Teks Dokumen
■ ■ ■

Mentawai – Sejumlah Organisasi Perangkat Daerah (OPD) di Kabupaten Kepulauan Mentawai dinilai lalai dalam menjalankan kewajiban mereka terhadap keterbukaan informasi publik. Hal ini terungkap setelah Aliansi Jurnalis Anti Rasuah (AJAR) mengajukan permohonan informasi kepada beberapa OPD, antara lain Dinas Perikanan, Bappeda, dan Inspektorat.
Dari tiga OPD tersebut, hanya Dinas Perikanan yang memberikan jawaban. Namun, balasan yang diberikan dinilai asal-asalan dan tidak sesuai dengan substansi permintaan informasi. Sementara itu, Bappeda dan Inspektorat sama sekali tidak menanggapi permohonan informasi, bahkan setelah AJAR melayangkan surat keberatan kepada Sekretaris Daerah selaku atasan PPID kedua instansi tersebut.
“Kelalaian ini jelas menunjukkan minimnya pemahaman aparatur pemerintah terhadap Undang-Undang Nomor 14 Tahun 2008 tentang Keterbukaan Informasi Publik. Setiap badan publik wajib memberikan informasi yang diminta masyarakat, bukan justru menutup diri,” tegas perwakilan AJAR, Moinoto Lase.
AJAR menilai, pembiaran terhadap kewajiban hukum ini bukan hanya mencerminkan lemahnya pengetahuan OPD tentang hak publik, tetapi juga menunjukkan sikap abai terhadap prinsip transparansi dan akuntabilitas. “Setiap kelalaian dan kebutaan akan hukum pasti ada konsekuensinya,” tambahnya.
Aktivis keterbukaan informasi, Roni Saputra, menegaskan bahwa undang-undang telah memberikan ruang jelas bagi publik untuk meminta informasi, dan badan publik tidak boleh mengabaikannya.

■ ■ ■

Data yang Diberikan
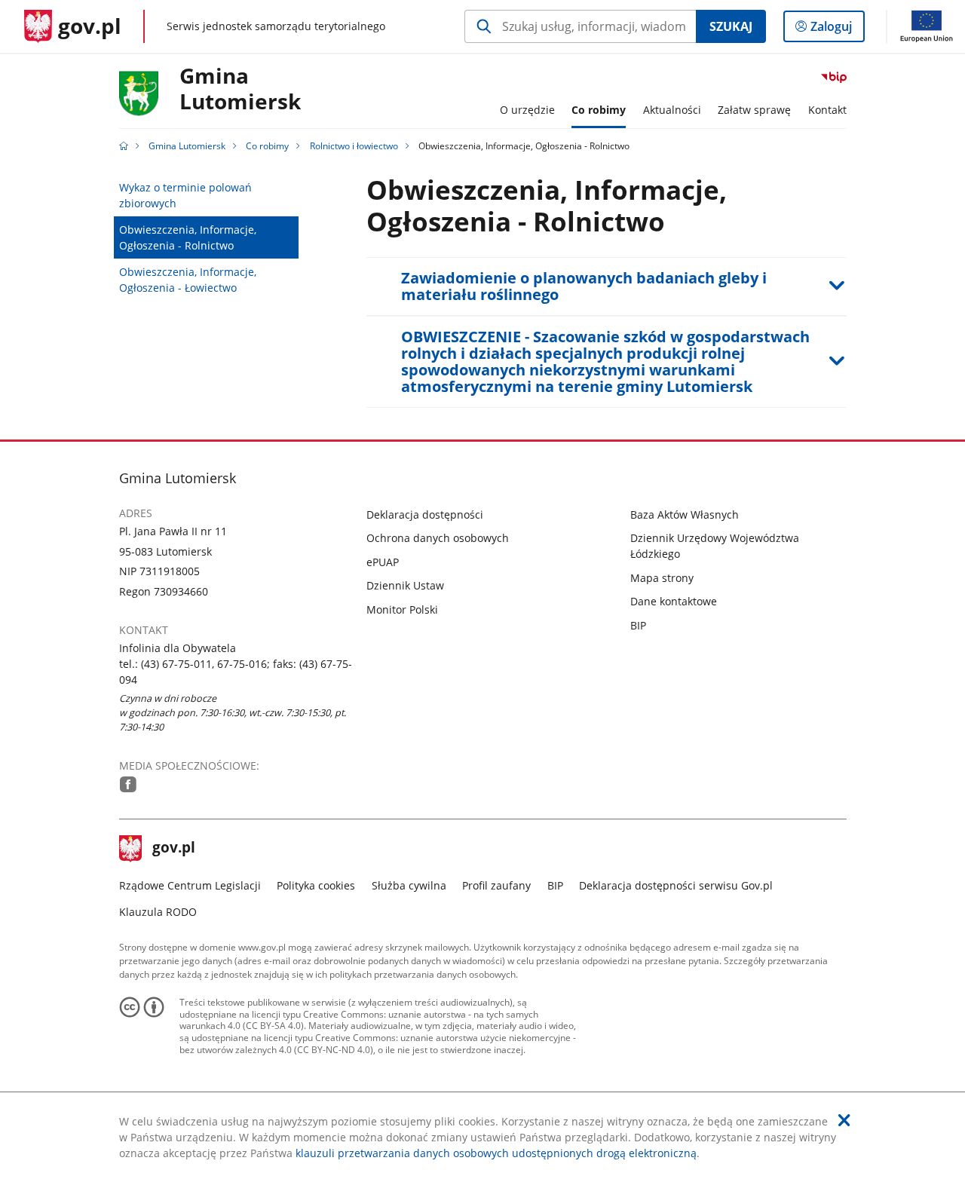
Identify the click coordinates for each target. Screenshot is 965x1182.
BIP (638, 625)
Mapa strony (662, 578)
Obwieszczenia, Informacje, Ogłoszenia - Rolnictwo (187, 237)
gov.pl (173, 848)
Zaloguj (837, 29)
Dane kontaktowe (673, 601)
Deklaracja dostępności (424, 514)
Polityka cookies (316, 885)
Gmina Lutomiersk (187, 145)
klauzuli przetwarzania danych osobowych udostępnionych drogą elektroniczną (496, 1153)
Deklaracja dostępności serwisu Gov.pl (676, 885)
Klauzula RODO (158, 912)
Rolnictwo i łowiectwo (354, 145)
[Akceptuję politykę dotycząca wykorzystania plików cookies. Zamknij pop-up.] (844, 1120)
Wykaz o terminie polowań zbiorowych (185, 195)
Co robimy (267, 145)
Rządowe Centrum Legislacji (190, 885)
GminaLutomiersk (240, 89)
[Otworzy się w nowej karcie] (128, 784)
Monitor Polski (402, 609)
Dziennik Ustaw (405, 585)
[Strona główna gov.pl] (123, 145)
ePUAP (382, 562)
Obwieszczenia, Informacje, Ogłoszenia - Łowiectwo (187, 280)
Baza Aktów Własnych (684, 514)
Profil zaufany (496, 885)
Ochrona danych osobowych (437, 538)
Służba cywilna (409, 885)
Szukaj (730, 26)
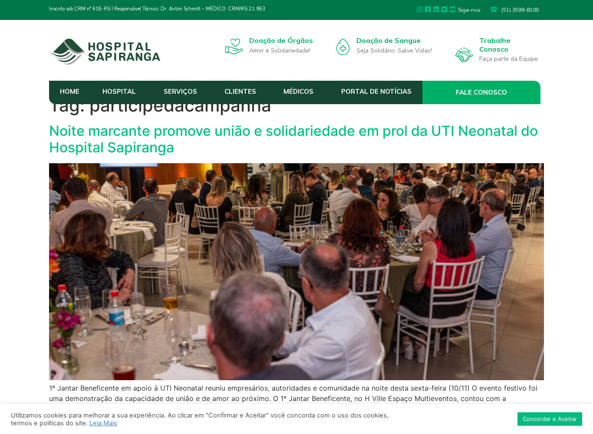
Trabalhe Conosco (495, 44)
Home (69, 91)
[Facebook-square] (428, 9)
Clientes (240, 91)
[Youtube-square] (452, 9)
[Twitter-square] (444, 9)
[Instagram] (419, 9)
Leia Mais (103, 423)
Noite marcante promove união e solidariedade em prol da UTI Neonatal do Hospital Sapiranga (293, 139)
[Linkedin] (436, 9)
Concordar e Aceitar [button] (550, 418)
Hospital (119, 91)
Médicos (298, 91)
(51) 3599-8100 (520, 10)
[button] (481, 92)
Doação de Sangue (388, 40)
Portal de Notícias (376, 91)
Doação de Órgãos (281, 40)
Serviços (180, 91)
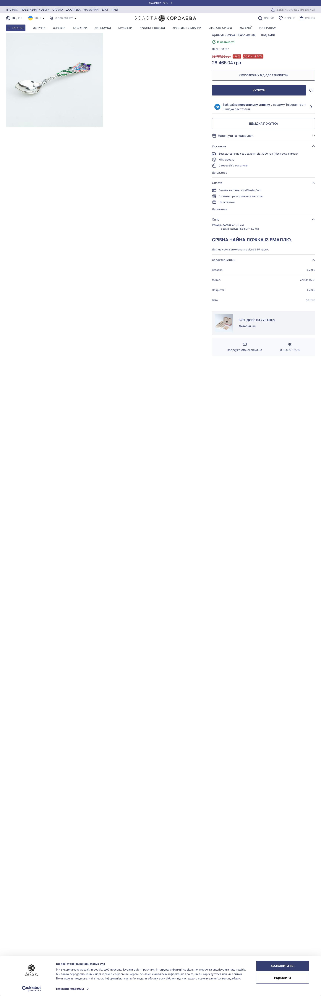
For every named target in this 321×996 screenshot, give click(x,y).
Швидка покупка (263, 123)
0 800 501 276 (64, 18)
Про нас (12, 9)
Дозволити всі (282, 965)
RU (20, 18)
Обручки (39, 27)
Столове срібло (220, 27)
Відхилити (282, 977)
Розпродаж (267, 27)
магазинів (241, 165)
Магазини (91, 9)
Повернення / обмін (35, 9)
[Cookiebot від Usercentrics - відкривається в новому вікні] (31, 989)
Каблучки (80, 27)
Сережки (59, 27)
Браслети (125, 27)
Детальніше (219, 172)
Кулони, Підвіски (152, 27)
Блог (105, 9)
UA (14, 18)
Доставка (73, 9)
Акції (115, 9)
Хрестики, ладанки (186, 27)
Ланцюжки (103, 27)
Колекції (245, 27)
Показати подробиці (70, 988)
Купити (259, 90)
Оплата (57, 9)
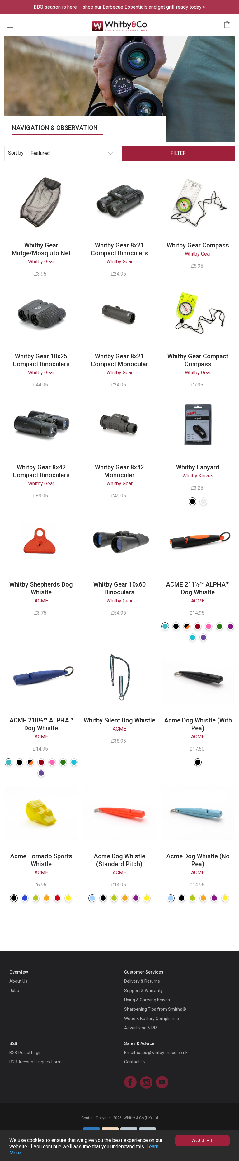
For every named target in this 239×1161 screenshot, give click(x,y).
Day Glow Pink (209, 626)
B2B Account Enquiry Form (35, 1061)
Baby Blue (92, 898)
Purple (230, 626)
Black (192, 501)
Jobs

■ ■ ■

Instruksi Pengerjaan
Tuliskan lanjutan berita tentang keterbukaan informasi publik di Mentawai, dimulai sesudah kalimat terakhirnya.

Soal Terjawab
“Undang-Undang Keterbukaan Informasi Publik sudah berlaku lebih dari 15 tahun. Jadi alasan ketidaktahuan atau kelalaian tidak bisa lagi ditoleransi. Jika dibiarkan, pelanggaran semacam ini dapat menurunkan kepercayaan publik terhadap pemerintah daerah,” ujarnya.
Senada dengan itu, pakar hukum administrasi negara Dr. Maya Puspita, SH., MH. menilai, setiap OPD seharusnya menempatkan keterbukaan informasi sebagai bagian dari pelayanan publik. “Keterbukaan bukan sekadar kewajiban moral, tetapi perintah hukum. Apabila OPD tidak menjalankannya, konsekuensinya bisa sampai pada sanksi administratif, bahkan berpotensi menjadi dasar penilaian maladministrasi,” jelasnya.
Sesuai prosedur, setelah menunggu 30 hari tanpa tanggapan, AJAR akan menindaklanjuti persoalan ini dengan melaporkan ke Komisi Informasi Provinsi Sumatera Barat. Langkah ini diambil untuk memastikan bahwa hak publik atas informasi benar-benar dihormati dan dipenuhi.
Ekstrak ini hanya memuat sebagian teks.